**WHAT YOU WILL DO**
All lines after the one containing "Pause the song on the iPhone player", together with that line itself, should be written out exactly, down to the last line of the entries below.

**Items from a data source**

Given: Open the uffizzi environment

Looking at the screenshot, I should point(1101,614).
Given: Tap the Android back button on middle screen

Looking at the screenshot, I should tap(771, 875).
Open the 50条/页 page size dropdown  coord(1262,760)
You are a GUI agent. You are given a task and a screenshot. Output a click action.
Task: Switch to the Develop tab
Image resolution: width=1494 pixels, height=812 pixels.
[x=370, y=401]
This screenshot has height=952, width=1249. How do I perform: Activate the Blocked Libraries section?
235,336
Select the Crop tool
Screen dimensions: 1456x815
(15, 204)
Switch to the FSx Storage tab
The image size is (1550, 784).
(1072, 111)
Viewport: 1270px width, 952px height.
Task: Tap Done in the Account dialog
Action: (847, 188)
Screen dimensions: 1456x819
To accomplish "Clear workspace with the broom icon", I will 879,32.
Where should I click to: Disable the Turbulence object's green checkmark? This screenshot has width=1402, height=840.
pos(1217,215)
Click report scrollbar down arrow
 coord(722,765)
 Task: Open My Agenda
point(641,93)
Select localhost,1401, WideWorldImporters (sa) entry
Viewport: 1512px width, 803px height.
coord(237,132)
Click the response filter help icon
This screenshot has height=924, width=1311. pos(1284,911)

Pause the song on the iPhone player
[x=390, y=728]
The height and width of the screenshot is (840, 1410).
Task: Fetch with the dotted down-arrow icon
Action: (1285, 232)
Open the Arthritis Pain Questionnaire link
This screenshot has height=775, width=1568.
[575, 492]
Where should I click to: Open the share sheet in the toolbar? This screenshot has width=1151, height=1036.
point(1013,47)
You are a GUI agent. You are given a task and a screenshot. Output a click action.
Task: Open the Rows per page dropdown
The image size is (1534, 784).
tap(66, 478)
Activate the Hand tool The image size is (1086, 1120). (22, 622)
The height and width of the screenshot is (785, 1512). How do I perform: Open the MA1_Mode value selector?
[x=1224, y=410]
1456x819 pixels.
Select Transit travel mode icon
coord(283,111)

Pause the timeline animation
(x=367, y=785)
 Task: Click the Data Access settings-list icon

**WRITTEN ANSWER**
Pause the song on the iPhone player
[x=390, y=728]
The height and width of the screenshot is (840, 1410).
Task: Fetch with the dotted down-arrow icon
Action: (1285, 232)
Open the Arthritis Pain Questionnaire link
This screenshot has height=775, width=1568.
[575, 492]
Where should I click to: Open the share sheet in the toolbar? This screenshot has width=1151, height=1036.
point(1013,47)
You are a GUI agent. You are given a task and a screenshot. Output a click action.
Task: Open the Rows per page dropdown
The image size is (1534, 784).
tap(66, 478)
Activate the Hand tool The image size is (1086, 1120). (22, 622)
The height and width of the screenshot is (785, 1512). How do I perform: Open the MA1_Mode value selector?
[x=1224, y=410]
1456x819 pixels.
Select Transit travel mode icon
coord(283,111)

Pause the timeline animation
(x=367, y=785)
 Task: Click the Data Access settings-list icon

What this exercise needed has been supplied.